**Task:**
Can you write out the listing again with "icon" swapped for "button" throughout, changing nothing else and leaving out the pictures?

--- Begin ---

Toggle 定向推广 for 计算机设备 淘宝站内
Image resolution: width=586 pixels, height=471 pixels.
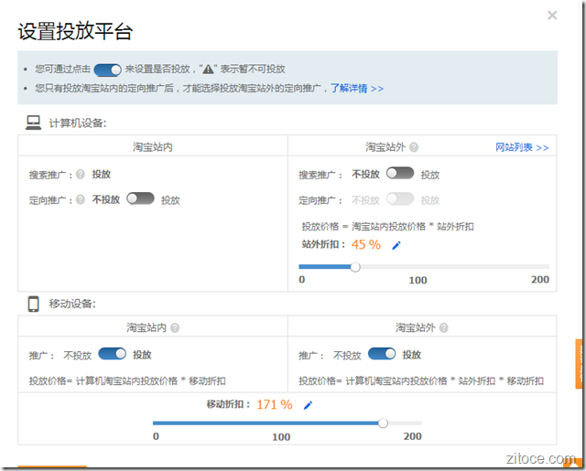140,198
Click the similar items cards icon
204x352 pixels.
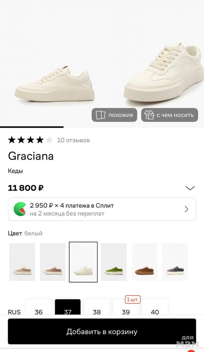click(x=101, y=115)
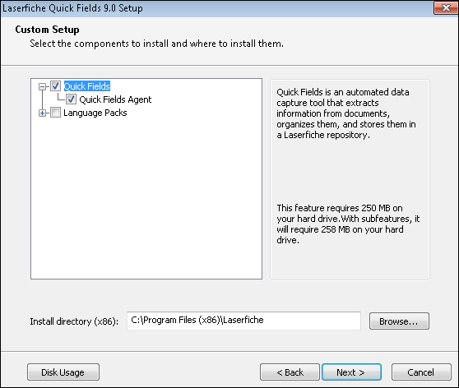Screen dimensions: 459x388
Task: Select the highlighted Quick Fields tree label
Action: click(x=87, y=86)
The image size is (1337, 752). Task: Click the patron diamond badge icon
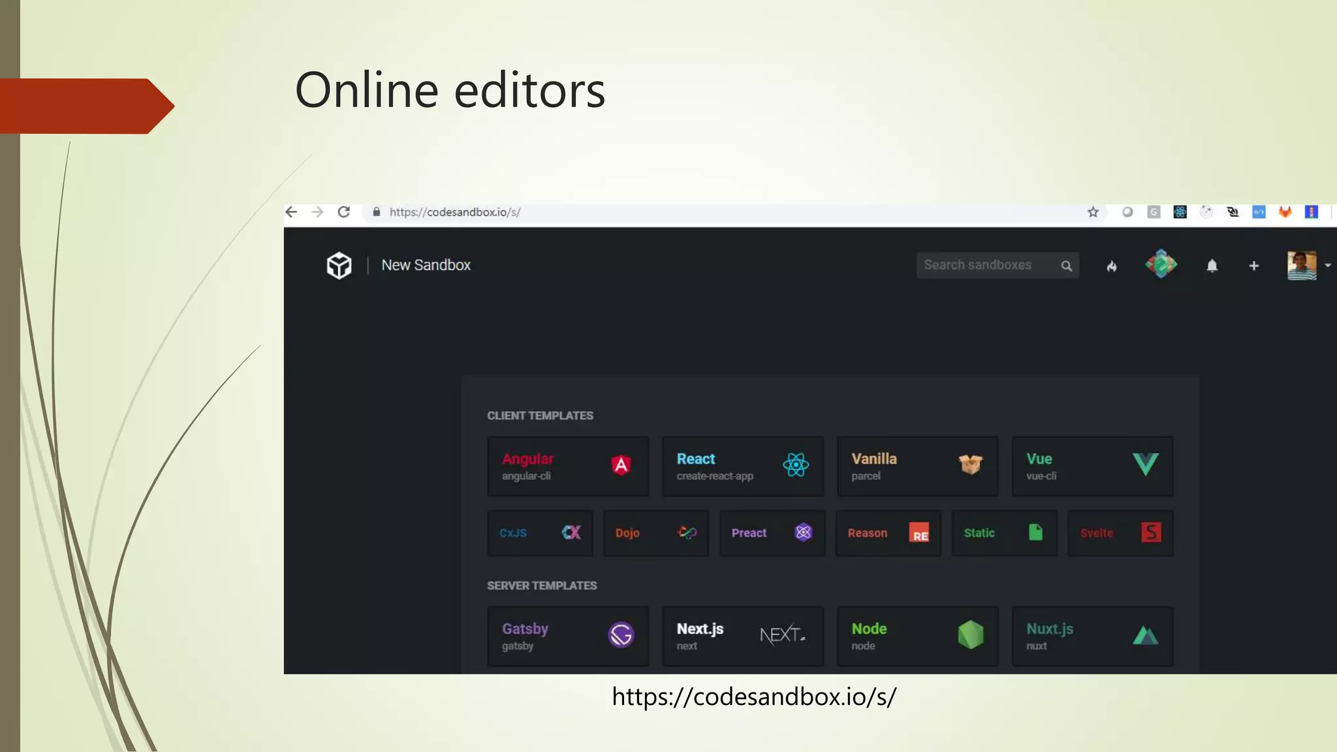pyautogui.click(x=1161, y=264)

--- End ---

**Expected answer:**
Toggle 定向推广 for 计算机设备 淘宝站内
Image resolution: width=586 pixels, height=471 pixels.
140,198
Click the similar items cards button
204x352 pixels.
click(x=101, y=115)
Screen dimensions: 459x388
Task: Select the highlighted Quick Fields tree label
Action: click(x=87, y=86)
The image size is (1337, 752). Task: Click the patron diamond badge button
pyautogui.click(x=1161, y=264)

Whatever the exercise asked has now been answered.